— Data provided —
....
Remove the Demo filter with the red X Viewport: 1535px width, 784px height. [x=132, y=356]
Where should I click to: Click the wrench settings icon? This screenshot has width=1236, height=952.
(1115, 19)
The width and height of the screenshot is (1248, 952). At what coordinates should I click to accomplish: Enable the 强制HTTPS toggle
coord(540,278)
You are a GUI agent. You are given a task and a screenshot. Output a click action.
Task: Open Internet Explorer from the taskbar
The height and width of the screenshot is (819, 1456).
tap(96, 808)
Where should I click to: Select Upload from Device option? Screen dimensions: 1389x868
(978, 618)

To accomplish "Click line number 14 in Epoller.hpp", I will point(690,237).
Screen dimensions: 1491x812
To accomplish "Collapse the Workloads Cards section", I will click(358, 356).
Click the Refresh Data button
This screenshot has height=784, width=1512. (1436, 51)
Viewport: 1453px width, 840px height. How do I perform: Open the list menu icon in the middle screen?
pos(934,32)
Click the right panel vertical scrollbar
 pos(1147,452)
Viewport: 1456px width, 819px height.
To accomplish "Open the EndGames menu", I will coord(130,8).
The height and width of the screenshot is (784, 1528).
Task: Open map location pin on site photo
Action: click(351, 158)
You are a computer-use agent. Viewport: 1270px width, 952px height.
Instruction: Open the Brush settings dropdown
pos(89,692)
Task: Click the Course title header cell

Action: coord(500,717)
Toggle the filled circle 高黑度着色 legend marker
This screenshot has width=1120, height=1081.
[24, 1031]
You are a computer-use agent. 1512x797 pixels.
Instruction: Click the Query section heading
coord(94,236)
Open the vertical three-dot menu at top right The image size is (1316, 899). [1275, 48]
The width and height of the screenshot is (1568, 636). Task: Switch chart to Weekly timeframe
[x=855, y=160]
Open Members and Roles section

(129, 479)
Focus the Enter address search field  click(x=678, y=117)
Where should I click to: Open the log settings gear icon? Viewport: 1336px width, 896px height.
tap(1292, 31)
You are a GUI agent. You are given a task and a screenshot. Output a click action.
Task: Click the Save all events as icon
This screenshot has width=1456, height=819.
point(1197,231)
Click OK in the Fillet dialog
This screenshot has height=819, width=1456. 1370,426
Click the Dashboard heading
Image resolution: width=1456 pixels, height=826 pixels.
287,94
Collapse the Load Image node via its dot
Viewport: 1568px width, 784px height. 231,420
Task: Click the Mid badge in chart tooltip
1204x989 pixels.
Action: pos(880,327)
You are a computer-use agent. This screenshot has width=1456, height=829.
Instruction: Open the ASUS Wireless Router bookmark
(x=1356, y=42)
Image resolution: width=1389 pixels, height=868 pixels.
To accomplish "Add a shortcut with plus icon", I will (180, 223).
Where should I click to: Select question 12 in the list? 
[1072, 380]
....
— Task directions —
Where the word "with" shows up in a line of the entries above, copy that line.

— Your solution —
Remove the Demo filter with the red X Viewport: 1535px width, 784px height. [x=132, y=356]
To accomplish "Add a shortcut with plus icon", I will (180, 223).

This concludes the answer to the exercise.